EDMONTON — The City of Edmonton says organizers of a homeless camp broke the spirit of a mutual agreement when they relocated their tents two blocks from a site they had been ordered to vacate.

The city first ordered the homeless encampment to disassemble nine days ago. 

After a protest over the eviction, and further meetings with officials, the gathering of unhoused people living in tents in Dr. Wilbert McIntyre Park moved a short distance north to Light Horse Park on Sunday.

A city spokesperson called the move “disappointing” and that area homeless shelters had ample space available. 

“The camp organizers’ decision to relocate the camp 200 metres away, instead of closing the camp and accessing available space at shelters, is disappointing and not in the spirit of the commitment they made to the city,” a city spokesperson told CTV News. 

Camp organizers say they have no plans to close the relocated camp.

“I wish we didn’t have to move because we were starting to get settled here,” said Cameron Noyes.

Edmonton Mayor Don Iveson said the city is will working on securing more supportive housing through buying up hotels and apartment buildings. 

“Clearly it shows that we’re into the space of the absurd now, where the real answer is housing, not pushing the problem around,” said Iveson.

“I think it’s time to look at the need for another temporary shelter as things get cooler.” 

Officials from the city, peace officers and police have been meeting with camp organizers for weeks.

A recent statement from the city confirmed those in Dr. Wilbert McIntyre Park had until Sept. 28 to remove the camp, after the initial order to close on Sept. 18 was not followed. 

In the days since the eviction deadline passed, the city also says social service providers Homeward Trust and Boyle Street also visited Peace Camp to inform them of any space.

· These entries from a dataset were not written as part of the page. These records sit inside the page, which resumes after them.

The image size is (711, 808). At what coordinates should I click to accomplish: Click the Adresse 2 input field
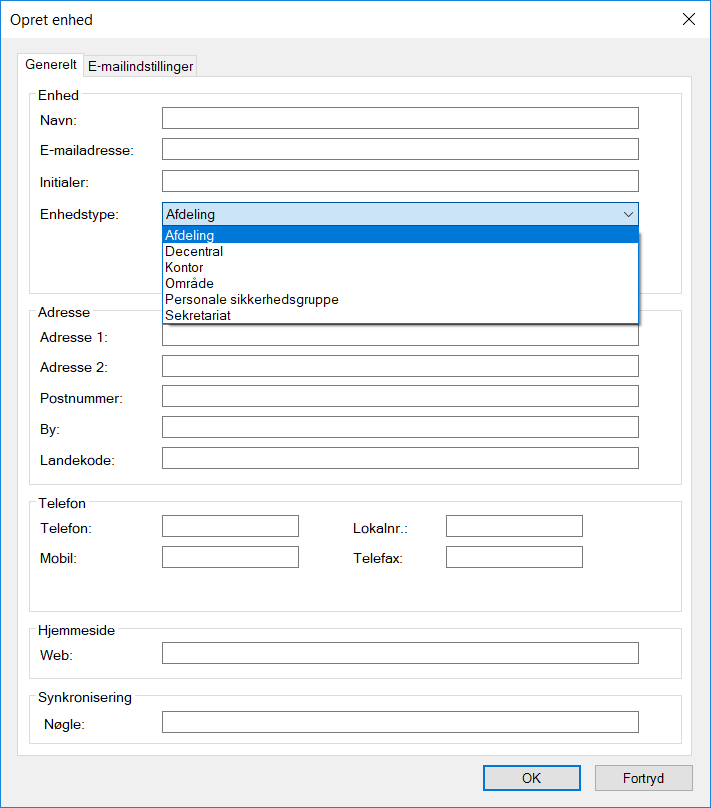tap(400, 366)
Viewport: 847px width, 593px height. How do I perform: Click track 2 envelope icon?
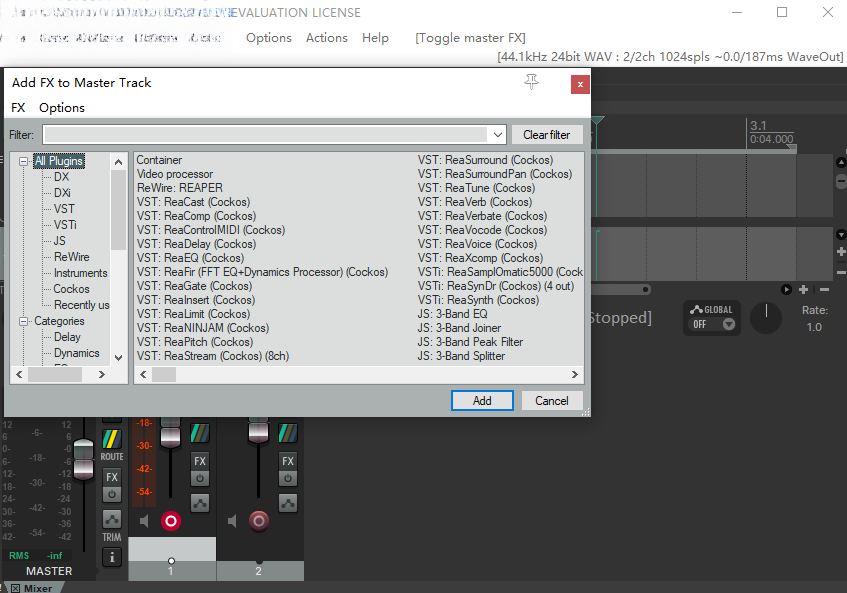click(288, 503)
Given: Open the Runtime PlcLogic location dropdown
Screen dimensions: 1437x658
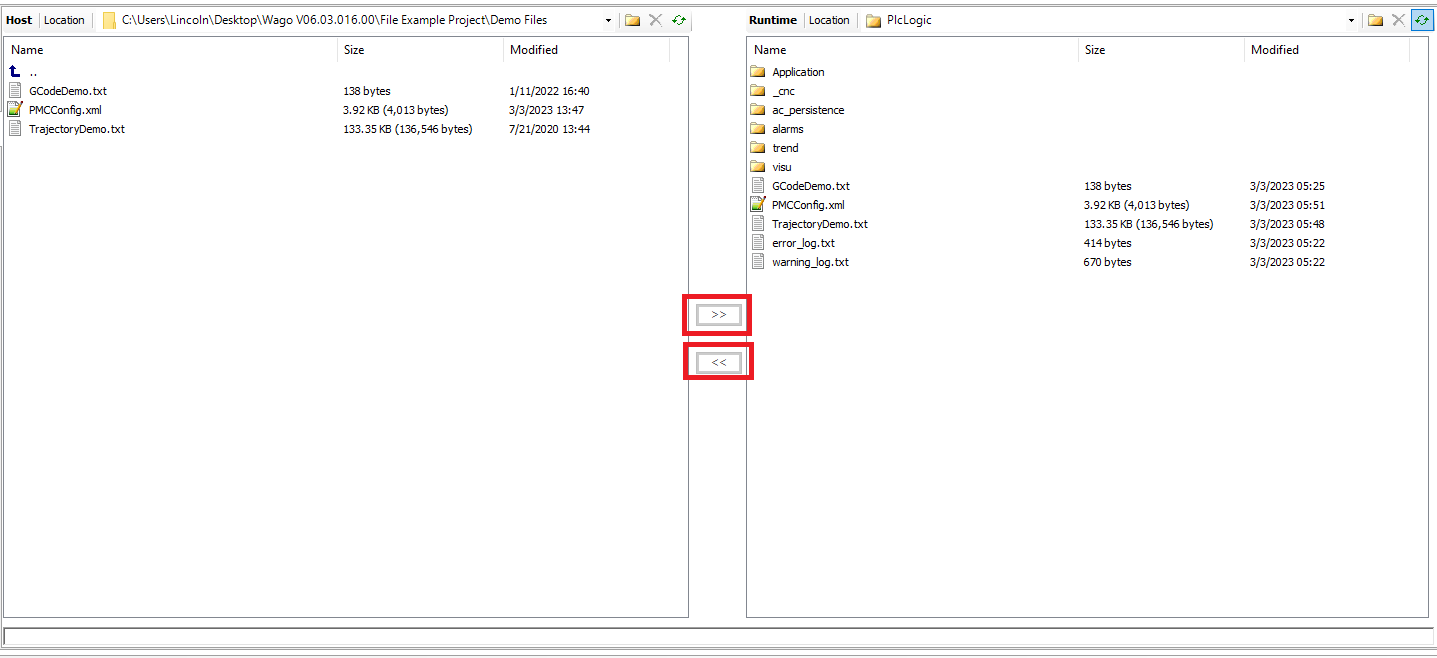Looking at the screenshot, I should [x=1351, y=20].
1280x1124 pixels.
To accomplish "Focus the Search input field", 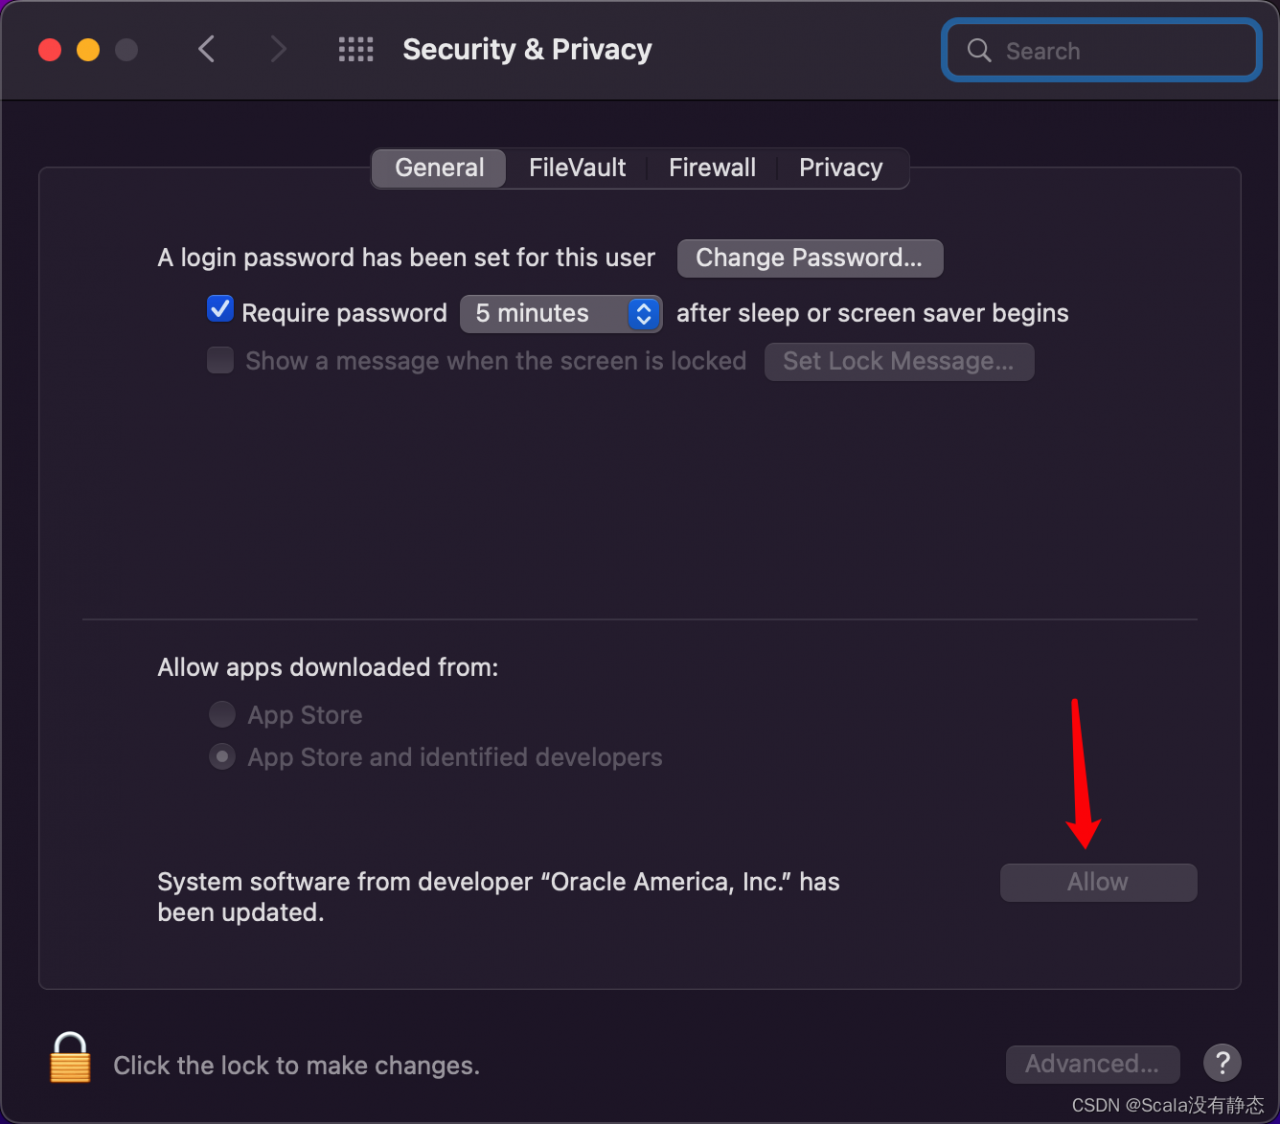I will (x=1101, y=50).
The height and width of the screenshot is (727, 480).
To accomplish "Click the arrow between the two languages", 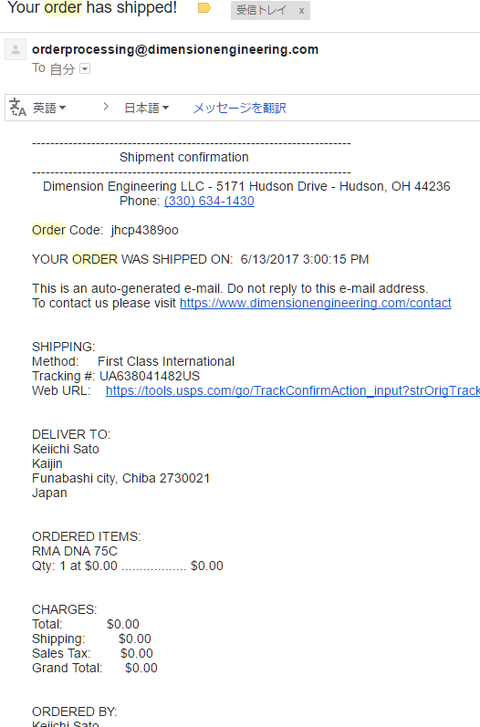I will 106,107.
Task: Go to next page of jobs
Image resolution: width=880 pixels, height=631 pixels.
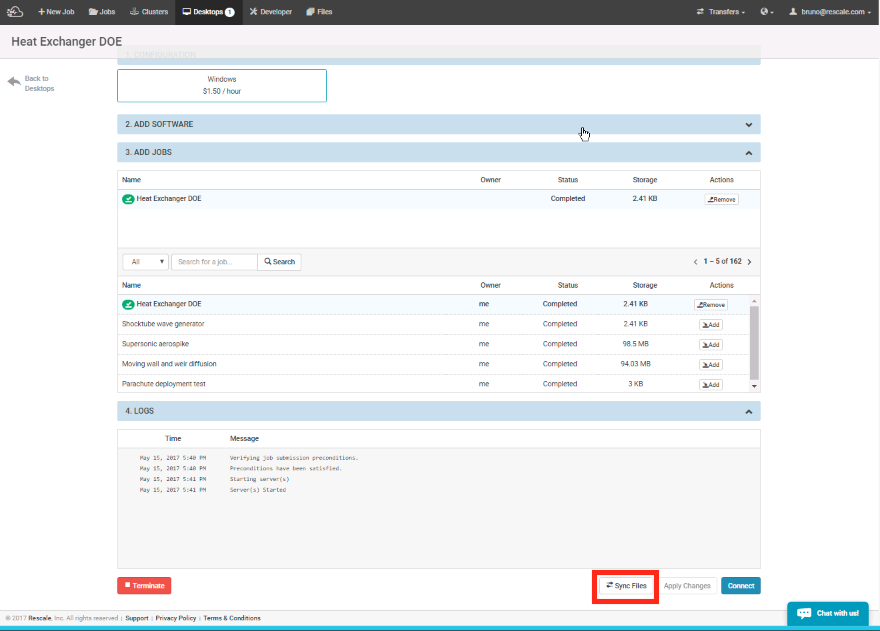Action: click(750, 262)
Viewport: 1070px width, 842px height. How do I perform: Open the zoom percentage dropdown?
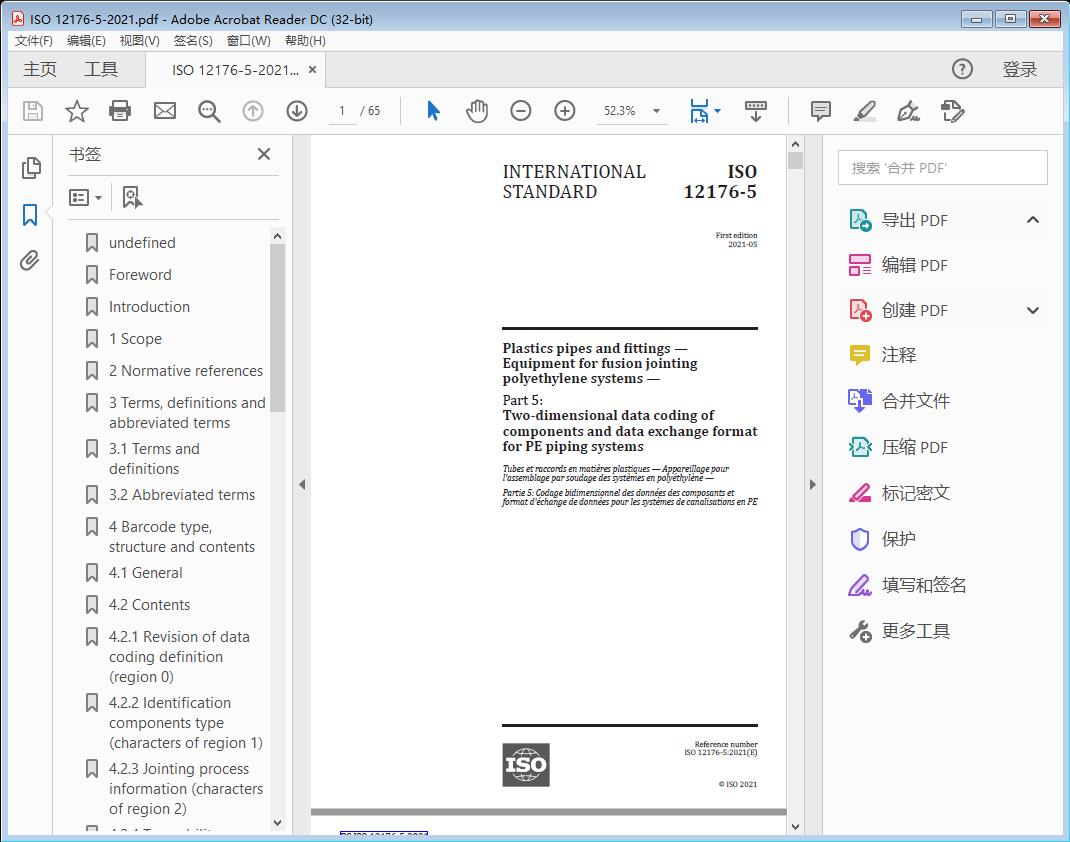pos(656,111)
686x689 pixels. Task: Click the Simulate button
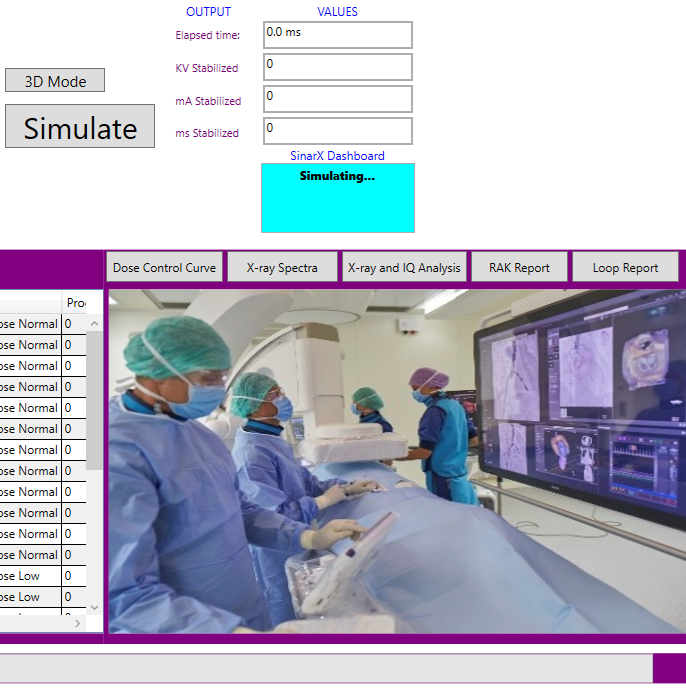tap(80, 127)
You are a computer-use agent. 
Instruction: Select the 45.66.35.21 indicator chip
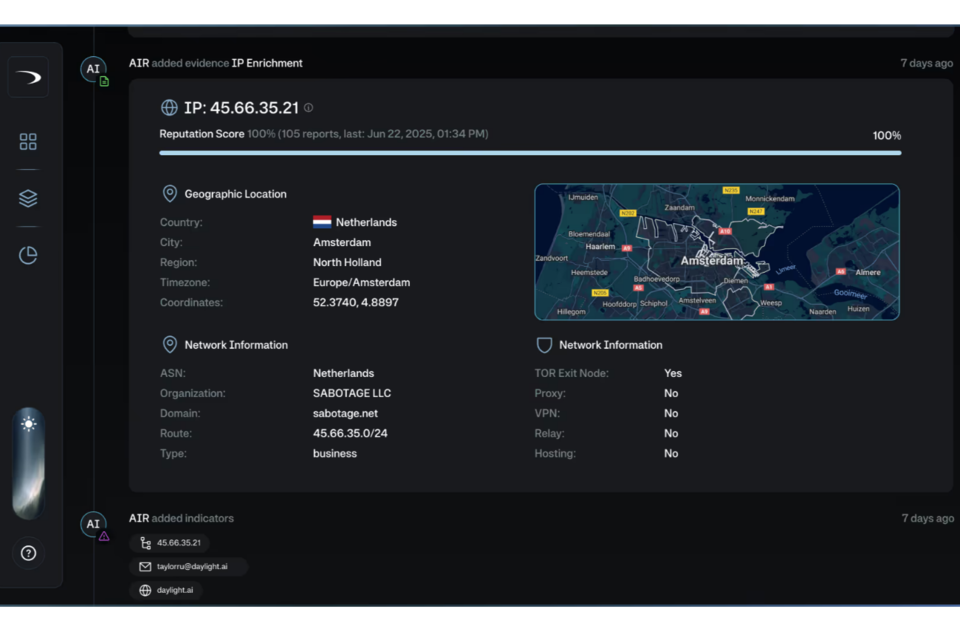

Noyes was happy to report that some of the people at Peace Camp were housed, but believes an encampment is the best temporary solution for others.

“We would be sending people back to a dangerous situation if they have to move back to Mill Creek Ravine or the river valley. So I don’t think we had a choice. So we’re going to stick by them for as long as we can,” Noyes told CTV News Edmonton, adding he wants more government resources allocated for housing.

Residents of the relocated camp say they plan to protest any future eviction orders.